El concepto no nace con el Alzheimer. Las anastomosis linfático-venosas se utilizan en otros campos de la cirugía reconstructiva, especialmente en el tratamiento del linfedema. Lo novedoso es investigar si principios microquirúrgicos similares pueden utilizarse para modificar las vías cervicales relacionadas con el drenaje de líquidos y solutos procedentes del sistema nervioso central.
«Estamos trabajando con estructuras extremadamente pequeñas y eso exige técnicas de microcirugía y supermicrocirugía. Desde el punto de vista quirúrgico podemos realizar estas conexiones; la gran pregunta científica es qué efecto pueden tener sobre la evolución de una enfermedad tan compleja como el Alzheimer», señala Thione.
Los estudios realizados hasta el momento en humanos han comunicado señales de mejoría en determinadas escalas cognitivas y otros parámetros después de la intervención.
Sin embargo, la evidencia disponible sigue siendo limitada. Los datos clínicos proceden fundamentalmente de estudios observacionales o prospectivos de un solo brazo, sin un grupo de control adecuado. Por ello, observar una mejoría después de la cirugía no permite establecer que sea la intervención la responsable de ese cambio ni demostrar que produzca un beneficio clínico real y sostenido.

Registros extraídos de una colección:
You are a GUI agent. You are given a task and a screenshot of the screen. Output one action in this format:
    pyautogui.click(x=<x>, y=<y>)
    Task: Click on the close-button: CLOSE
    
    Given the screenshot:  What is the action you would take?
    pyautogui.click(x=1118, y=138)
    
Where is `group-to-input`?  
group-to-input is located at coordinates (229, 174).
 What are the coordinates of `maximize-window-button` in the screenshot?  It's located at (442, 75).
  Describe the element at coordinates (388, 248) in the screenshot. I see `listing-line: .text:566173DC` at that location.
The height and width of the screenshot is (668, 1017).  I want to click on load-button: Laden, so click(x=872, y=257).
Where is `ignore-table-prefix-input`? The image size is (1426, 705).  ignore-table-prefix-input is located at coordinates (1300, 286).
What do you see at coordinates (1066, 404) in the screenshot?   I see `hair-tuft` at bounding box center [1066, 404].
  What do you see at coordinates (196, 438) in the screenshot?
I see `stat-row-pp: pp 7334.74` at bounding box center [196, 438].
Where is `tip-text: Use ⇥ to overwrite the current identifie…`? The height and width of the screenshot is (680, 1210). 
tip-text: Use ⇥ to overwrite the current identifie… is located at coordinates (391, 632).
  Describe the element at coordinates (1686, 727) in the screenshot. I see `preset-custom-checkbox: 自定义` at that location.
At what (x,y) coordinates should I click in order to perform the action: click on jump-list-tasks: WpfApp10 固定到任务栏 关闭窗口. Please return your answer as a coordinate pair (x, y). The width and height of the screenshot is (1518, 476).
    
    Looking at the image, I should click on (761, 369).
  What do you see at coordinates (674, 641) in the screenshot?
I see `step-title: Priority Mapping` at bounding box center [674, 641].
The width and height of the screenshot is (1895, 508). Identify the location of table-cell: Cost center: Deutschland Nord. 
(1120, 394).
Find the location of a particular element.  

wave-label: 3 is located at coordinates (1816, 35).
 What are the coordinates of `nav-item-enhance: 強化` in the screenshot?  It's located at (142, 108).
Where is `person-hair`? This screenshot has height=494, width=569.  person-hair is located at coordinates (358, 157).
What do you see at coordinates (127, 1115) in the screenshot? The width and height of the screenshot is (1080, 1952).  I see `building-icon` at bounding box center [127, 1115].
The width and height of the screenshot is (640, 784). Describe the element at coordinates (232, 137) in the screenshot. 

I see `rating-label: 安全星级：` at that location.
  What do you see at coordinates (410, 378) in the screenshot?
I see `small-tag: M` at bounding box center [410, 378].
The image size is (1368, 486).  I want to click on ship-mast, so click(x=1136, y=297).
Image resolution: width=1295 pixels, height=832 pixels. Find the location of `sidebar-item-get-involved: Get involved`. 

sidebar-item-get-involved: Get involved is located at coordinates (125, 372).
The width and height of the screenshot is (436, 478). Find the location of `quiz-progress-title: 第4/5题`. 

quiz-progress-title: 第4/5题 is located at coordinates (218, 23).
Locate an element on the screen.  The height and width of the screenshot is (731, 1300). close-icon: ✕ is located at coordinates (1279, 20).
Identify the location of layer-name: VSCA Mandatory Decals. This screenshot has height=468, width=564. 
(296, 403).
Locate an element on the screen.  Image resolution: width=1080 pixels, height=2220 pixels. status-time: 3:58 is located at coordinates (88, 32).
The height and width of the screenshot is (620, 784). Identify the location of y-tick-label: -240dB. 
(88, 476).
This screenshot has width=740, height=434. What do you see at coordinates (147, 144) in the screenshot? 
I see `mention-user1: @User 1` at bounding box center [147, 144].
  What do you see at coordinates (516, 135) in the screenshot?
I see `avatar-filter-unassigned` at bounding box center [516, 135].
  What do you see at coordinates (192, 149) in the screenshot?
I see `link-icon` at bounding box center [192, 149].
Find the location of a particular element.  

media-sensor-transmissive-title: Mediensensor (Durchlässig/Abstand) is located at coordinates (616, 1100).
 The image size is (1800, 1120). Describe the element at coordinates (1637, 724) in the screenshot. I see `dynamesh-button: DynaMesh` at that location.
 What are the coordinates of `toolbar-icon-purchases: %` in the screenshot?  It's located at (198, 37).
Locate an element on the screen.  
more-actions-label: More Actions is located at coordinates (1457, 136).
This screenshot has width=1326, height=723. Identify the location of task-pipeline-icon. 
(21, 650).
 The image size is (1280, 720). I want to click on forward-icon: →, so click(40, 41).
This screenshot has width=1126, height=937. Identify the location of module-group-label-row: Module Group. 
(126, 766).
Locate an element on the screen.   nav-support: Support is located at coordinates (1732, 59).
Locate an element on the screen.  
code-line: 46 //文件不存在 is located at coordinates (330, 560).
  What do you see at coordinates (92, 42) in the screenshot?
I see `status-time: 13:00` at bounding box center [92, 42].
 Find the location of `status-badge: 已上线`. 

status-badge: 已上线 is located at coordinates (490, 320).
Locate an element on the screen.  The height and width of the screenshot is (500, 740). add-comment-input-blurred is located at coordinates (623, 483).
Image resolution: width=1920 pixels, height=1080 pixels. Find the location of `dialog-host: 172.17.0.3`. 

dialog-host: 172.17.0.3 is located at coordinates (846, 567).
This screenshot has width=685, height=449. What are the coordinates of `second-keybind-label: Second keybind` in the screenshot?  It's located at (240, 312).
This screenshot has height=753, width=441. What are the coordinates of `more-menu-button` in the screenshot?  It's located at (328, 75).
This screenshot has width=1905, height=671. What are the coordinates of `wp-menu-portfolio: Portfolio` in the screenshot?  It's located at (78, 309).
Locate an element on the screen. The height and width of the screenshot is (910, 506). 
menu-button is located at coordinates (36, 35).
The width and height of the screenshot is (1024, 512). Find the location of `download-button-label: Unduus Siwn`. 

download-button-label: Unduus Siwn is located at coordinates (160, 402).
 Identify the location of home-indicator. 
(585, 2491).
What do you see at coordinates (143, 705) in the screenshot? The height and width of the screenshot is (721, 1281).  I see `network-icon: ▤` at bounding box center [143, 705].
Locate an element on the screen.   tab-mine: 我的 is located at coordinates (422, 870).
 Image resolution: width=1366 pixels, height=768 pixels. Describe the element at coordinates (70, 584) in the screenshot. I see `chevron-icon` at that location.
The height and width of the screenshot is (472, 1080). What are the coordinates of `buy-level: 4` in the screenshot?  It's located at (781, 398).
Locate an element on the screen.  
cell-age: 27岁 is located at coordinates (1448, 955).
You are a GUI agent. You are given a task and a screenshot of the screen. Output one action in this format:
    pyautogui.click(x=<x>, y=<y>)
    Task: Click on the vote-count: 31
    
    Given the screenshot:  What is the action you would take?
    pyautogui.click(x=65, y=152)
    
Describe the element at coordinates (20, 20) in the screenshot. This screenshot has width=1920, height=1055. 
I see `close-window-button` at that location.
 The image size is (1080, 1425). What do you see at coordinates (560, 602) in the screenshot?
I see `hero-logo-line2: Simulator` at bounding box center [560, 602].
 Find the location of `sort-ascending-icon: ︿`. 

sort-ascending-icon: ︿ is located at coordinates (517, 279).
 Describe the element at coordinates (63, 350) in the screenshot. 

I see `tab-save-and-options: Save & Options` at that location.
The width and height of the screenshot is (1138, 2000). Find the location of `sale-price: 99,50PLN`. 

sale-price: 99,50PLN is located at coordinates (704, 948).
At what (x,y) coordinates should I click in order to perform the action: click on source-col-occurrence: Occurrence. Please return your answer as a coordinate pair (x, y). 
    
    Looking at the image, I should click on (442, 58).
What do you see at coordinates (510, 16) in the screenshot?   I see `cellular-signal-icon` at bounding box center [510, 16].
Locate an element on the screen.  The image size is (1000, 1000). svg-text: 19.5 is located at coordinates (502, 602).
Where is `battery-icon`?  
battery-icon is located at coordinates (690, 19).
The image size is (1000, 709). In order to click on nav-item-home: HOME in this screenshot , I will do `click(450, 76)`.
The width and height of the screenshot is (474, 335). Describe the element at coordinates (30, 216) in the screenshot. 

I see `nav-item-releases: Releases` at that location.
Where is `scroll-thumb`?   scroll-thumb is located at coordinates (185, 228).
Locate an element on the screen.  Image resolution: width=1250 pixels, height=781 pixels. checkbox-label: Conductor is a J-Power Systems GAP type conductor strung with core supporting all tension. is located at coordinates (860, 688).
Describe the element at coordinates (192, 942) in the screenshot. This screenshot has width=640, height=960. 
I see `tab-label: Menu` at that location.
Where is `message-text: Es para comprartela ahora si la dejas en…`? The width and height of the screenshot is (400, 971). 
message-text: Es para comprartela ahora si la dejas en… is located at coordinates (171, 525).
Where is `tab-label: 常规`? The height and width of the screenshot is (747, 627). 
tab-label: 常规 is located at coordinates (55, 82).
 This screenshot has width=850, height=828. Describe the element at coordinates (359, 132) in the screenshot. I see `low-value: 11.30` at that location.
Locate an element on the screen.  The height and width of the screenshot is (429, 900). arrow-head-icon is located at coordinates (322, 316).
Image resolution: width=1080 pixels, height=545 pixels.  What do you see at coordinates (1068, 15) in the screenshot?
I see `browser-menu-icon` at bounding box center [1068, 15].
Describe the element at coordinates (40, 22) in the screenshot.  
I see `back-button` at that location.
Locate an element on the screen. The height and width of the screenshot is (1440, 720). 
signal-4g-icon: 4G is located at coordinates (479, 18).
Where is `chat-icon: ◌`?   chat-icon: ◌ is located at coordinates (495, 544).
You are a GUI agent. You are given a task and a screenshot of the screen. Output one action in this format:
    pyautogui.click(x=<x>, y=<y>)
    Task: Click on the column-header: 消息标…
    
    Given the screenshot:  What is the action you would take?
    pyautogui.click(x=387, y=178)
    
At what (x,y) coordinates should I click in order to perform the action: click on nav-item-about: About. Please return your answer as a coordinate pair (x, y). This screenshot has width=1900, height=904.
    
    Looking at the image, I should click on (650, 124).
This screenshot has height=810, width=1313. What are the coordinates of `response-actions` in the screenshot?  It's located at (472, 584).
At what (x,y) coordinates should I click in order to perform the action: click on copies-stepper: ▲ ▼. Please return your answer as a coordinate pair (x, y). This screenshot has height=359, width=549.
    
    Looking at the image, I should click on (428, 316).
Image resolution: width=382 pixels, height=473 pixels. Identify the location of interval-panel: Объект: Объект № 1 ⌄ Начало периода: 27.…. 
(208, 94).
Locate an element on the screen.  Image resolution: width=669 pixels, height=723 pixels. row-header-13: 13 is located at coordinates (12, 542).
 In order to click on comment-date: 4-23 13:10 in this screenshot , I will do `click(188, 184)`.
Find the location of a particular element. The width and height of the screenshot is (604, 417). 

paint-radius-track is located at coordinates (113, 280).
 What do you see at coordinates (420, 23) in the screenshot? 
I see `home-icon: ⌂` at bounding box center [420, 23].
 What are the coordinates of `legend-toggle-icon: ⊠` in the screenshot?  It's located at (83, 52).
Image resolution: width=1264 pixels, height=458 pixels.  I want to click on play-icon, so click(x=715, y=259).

■ **PROBLEMA**
Responde según el extracto sobre cirugía y Alzheimer:
(a) ¿En el tratamiento de qué afección se utilizan especialmente las anastomosis linfático-venosas?
(b) ¿Qué técnicas exige, según Thione, trabajar con estructuras extremadamente pequeñas?
(c) ¿De qué tipo de estudios proceden fundamentalmente los datos clínicos disponibles?

■ **SOLUCIÓN DEL EJERCICIO**
(a) Del linfedema.
(b) Técnicas de microcirugía y supermicrocirugía.
(c) De estudios observacionales o prospectivos de un solo brazo, sin un grupo de control adecuado.